In the records below, the part to copy starts at the line containing "You are a computer-use" and goes to the last line; output it exactly, without pictures.

- Stored records -
=======

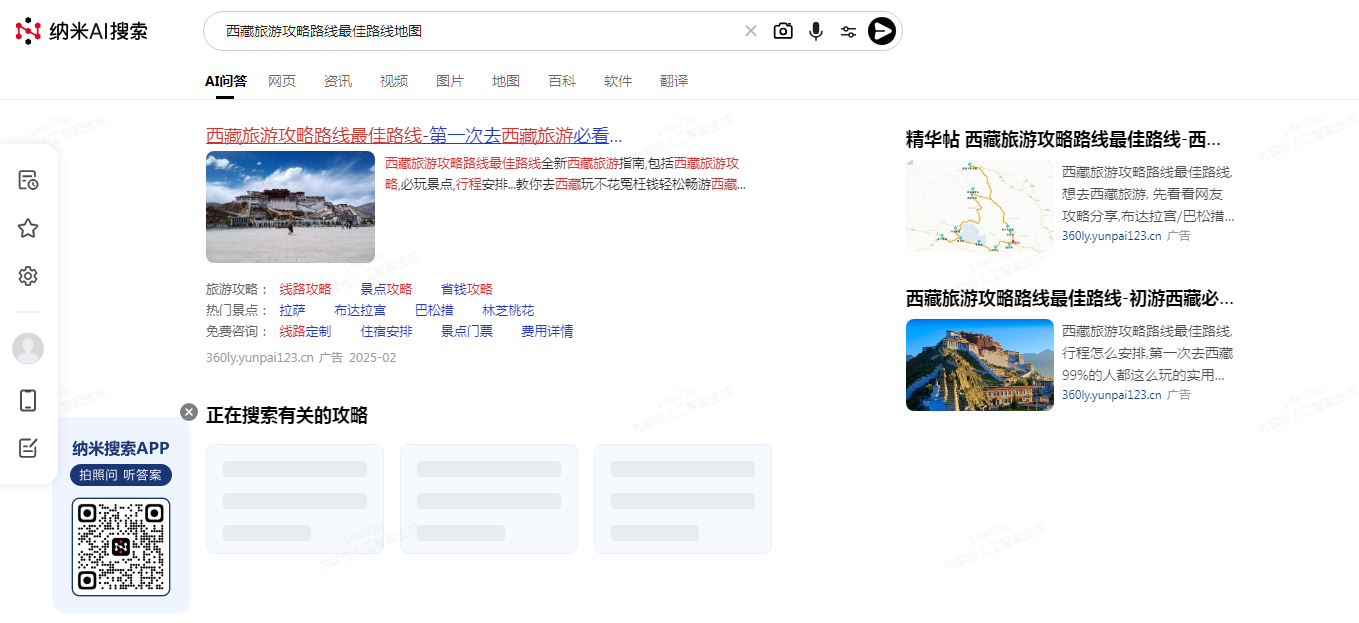Click the 线路定制 free consultation link
Screen dimensions: 1359x623
pos(304,330)
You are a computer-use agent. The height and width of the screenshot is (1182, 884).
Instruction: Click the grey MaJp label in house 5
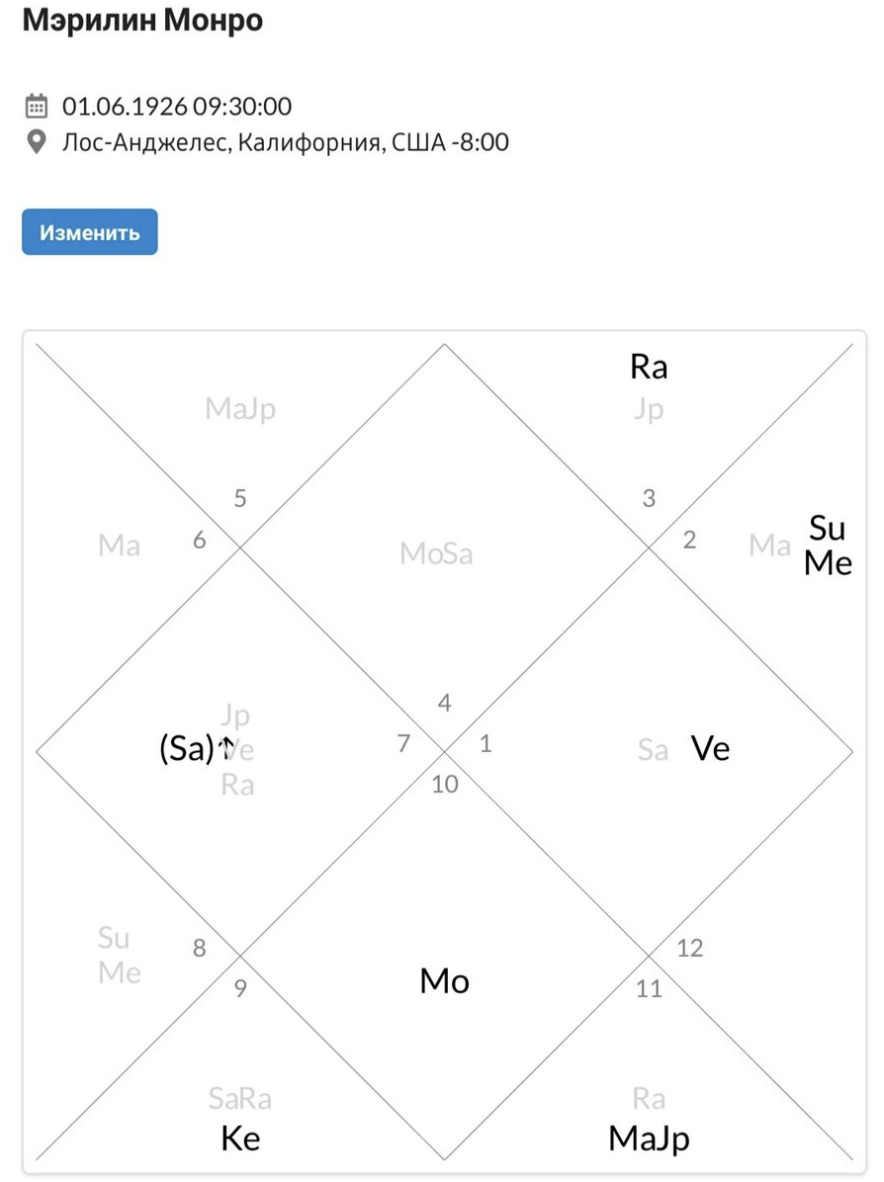pyautogui.click(x=240, y=409)
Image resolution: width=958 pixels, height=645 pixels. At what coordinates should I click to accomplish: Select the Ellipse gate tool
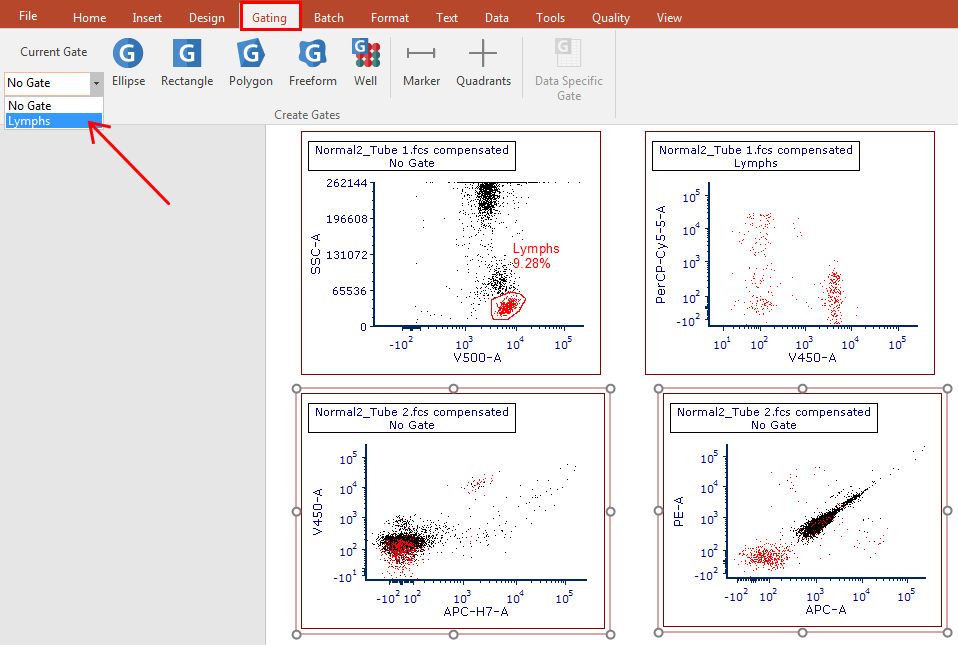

=======

- Task output -
You are a computer-use agent. The height and width of the screenshot is (1182, 884).
Instruction: Click the grey MaJp label in house 5
pyautogui.click(x=240, y=409)
Image resolution: width=958 pixels, height=645 pixels. At what coordinates should I click to accomplish: Select the Ellipse gate tool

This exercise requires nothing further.